-------- PROVIDED DATA

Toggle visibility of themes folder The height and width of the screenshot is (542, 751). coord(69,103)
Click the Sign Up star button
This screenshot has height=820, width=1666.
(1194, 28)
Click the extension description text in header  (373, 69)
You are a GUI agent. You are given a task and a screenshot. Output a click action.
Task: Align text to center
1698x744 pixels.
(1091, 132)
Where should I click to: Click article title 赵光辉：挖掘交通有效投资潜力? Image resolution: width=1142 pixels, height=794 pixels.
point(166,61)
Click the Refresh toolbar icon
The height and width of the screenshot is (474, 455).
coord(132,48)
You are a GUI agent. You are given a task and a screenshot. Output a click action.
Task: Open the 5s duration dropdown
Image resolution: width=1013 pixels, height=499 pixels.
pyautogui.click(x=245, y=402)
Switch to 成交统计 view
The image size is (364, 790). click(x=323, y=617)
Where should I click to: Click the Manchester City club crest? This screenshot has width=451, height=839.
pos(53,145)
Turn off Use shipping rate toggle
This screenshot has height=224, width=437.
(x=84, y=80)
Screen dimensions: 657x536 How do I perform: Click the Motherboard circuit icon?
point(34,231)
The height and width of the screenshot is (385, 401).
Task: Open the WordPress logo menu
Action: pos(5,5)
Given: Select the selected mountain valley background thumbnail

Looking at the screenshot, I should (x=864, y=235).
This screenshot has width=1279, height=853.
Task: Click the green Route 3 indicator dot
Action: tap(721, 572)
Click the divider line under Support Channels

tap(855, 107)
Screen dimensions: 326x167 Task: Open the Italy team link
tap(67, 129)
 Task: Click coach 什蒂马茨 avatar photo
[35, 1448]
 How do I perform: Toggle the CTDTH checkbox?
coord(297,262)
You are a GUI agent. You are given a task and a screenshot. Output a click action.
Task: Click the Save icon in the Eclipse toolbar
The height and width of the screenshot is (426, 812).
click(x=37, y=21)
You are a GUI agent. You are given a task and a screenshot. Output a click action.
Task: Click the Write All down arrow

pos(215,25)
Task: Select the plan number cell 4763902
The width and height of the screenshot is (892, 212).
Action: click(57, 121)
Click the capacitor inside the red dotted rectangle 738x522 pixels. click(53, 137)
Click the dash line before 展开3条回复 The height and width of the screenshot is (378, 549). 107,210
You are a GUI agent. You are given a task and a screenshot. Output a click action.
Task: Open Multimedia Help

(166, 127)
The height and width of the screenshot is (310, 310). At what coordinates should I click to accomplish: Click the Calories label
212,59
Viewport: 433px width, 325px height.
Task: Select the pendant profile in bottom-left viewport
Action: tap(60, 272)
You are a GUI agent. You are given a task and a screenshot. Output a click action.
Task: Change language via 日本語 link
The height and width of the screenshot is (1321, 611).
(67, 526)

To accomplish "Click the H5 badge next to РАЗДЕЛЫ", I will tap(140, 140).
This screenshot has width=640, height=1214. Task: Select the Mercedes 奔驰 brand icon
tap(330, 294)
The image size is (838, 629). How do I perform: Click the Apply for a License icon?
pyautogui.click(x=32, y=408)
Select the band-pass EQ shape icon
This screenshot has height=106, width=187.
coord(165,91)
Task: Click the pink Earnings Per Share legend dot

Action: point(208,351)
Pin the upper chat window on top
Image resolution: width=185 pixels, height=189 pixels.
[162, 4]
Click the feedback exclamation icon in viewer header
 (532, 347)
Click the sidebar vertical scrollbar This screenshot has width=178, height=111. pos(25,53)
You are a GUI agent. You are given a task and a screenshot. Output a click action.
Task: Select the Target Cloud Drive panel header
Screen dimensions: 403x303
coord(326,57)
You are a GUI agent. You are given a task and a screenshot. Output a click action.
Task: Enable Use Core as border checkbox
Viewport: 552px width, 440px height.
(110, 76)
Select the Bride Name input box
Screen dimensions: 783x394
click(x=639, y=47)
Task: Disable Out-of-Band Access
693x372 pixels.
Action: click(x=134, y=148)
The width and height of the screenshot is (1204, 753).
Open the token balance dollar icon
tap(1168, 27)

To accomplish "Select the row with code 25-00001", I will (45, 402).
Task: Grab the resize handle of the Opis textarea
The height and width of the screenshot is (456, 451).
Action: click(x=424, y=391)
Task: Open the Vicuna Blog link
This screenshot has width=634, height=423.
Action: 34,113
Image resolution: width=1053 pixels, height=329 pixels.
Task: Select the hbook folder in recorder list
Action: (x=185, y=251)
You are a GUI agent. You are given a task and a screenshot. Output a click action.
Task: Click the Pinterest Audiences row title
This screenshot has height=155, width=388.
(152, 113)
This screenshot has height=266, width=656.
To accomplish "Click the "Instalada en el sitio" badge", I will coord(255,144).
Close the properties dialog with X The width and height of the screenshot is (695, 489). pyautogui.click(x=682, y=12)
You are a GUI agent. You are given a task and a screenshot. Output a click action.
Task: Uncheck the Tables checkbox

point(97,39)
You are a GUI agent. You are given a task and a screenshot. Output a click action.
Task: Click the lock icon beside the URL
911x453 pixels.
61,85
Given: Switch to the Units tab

----------------

(WHAT NEEDS TO BE DONE):
Take the entries and copy them out exactly.

(SOLUTION TO THIS TASK):
Toggle visibility of themes folder The height and width of the screenshot is (542, 751). coord(69,103)
Click the Sign Up star button
This screenshot has height=820, width=1666.
(1194, 28)
Click the extension description text in header  (373, 69)
You are a GUI agent. You are given a task and a screenshot. Output a click action.
Task: Align text to center
1698x744 pixels.
(1091, 132)
Where should I click to: Click article title 赵光辉：挖掘交通有效投资潜力? Image resolution: width=1142 pixels, height=794 pixels.
point(166,61)
Click the Refresh toolbar icon
The height and width of the screenshot is (474, 455).
coord(132,48)
You are a GUI agent. You are given a task and a screenshot. Output a click action.
Task: Open the 5s duration dropdown
Image resolution: width=1013 pixels, height=499 pixels.
pyautogui.click(x=245, y=402)
Switch to 成交统计 view
The image size is (364, 790). click(x=323, y=617)
Where should I click to: Click the Manchester City club crest? This screenshot has width=451, height=839.
pos(53,145)
Turn off Use shipping rate toggle
This screenshot has height=224, width=437.
(x=84, y=80)
Screen dimensions: 657x536 How do I perform: Click the Motherboard circuit icon?
point(34,231)
The height and width of the screenshot is (385, 401).
Task: Open the WordPress logo menu
Action: pos(5,5)
Given: Select the selected mountain valley background thumbnail

Looking at the screenshot, I should (x=864, y=235).
This screenshot has width=1279, height=853.
Task: Click the green Route 3 indicator dot
Action: tap(721, 572)
Click the divider line under Support Channels

tap(855, 107)
Screen dimensions: 326x167 Task: Open the Italy team link
tap(67, 129)
 Task: Click coach 什蒂马茨 avatar photo
[35, 1448]
 How do I perform: Toggle the CTDTH checkbox?
coord(297,262)
You are a GUI agent. You are given a task and a screenshot. Output a click action.
Task: Click the Save icon in the Eclipse toolbar
The height and width of the screenshot is (426, 812).
click(x=37, y=21)
You are a GUI agent. You are given a task and a screenshot. Output a click action.
Task: Click the Write All down arrow

pos(215,25)
Task: Select the plan number cell 4763902
The width and height of the screenshot is (892, 212).
Action: click(57, 121)
Click the capacitor inside the red dotted rectangle 738x522 pixels. click(53, 137)
Click the dash line before 展开3条回复 The height and width of the screenshot is (378, 549). 107,210
You are a GUI agent. You are given a task and a screenshot. Output a click action.
Task: Open Multimedia Help

(166, 127)
The height and width of the screenshot is (310, 310). At what coordinates should I click to accomplish: Click the Calories label
212,59
Viewport: 433px width, 325px height.
Task: Select the pendant profile in bottom-left viewport
Action: tap(60, 272)
You are a GUI agent. You are given a task and a screenshot. Output a click action.
Task: Change language via 日本語 link
The height and width of the screenshot is (1321, 611).
(67, 526)

To accomplish "Click the H5 badge next to РАЗДЕЛЫ", I will tap(140, 140).
This screenshot has width=640, height=1214. Task: Select the Mercedes 奔驰 brand icon
tap(330, 294)
The image size is (838, 629). How do I perform: Click the Apply for a License icon?
pyautogui.click(x=32, y=408)
Select the band-pass EQ shape icon
This screenshot has height=106, width=187.
coord(165,91)
Task: Click the pink Earnings Per Share legend dot

Action: point(208,351)
Pin the upper chat window on top
Image resolution: width=185 pixels, height=189 pixels.
[162, 4]
Click the feedback exclamation icon in viewer header
 (532, 347)
Click the sidebar vertical scrollbar This screenshot has width=178, height=111. pos(25,53)
You are a GUI agent. You are given a task and a screenshot. Output a click action.
Task: Select the Target Cloud Drive panel header
Screen dimensions: 403x303
coord(326,57)
You are a GUI agent. You are given a task and a screenshot. Output a click action.
Task: Enable Use Core as border checkbox
Viewport: 552px width, 440px height.
(110, 76)
Select the Bride Name input box
Screen dimensions: 783x394
click(x=639, y=47)
Task: Disable Out-of-Band Access
693x372 pixels.
Action: click(x=134, y=148)
The width and height of the screenshot is (1204, 753).
Open the token balance dollar icon
tap(1168, 27)

To accomplish "Select the row with code 25-00001", I will (45, 402).
Task: Grab the resize handle of the Opis textarea
The height and width of the screenshot is (456, 451).
Action: click(x=424, y=391)
Task: Open the Vicuna Blog link
This screenshot has width=634, height=423.
Action: 34,113
Image resolution: width=1053 pixels, height=329 pixels.
Task: Select the hbook folder in recorder list
Action: (x=185, y=251)
You are a GUI agent. You are given a task and a screenshot. Output a click action.
Task: Click the Pinterest Audiences row title
This screenshot has height=155, width=388.
(152, 113)
This screenshot has height=266, width=656.
To accomplish "Click the "Instalada en el sitio" badge", I will coord(255,144).
Close the properties dialog with X The width and height of the screenshot is (695, 489). pyautogui.click(x=682, y=12)
You are a GUI agent. You are given a task and a screenshot. Output a click action.
Task: Uncheck the Tables checkbox

point(97,39)
You are a GUI agent. You are given a task and a screenshot. Output a click action.
Task: Click the lock icon beside the URL
911x453 pixels.
61,85
Given: Switch to the Units tab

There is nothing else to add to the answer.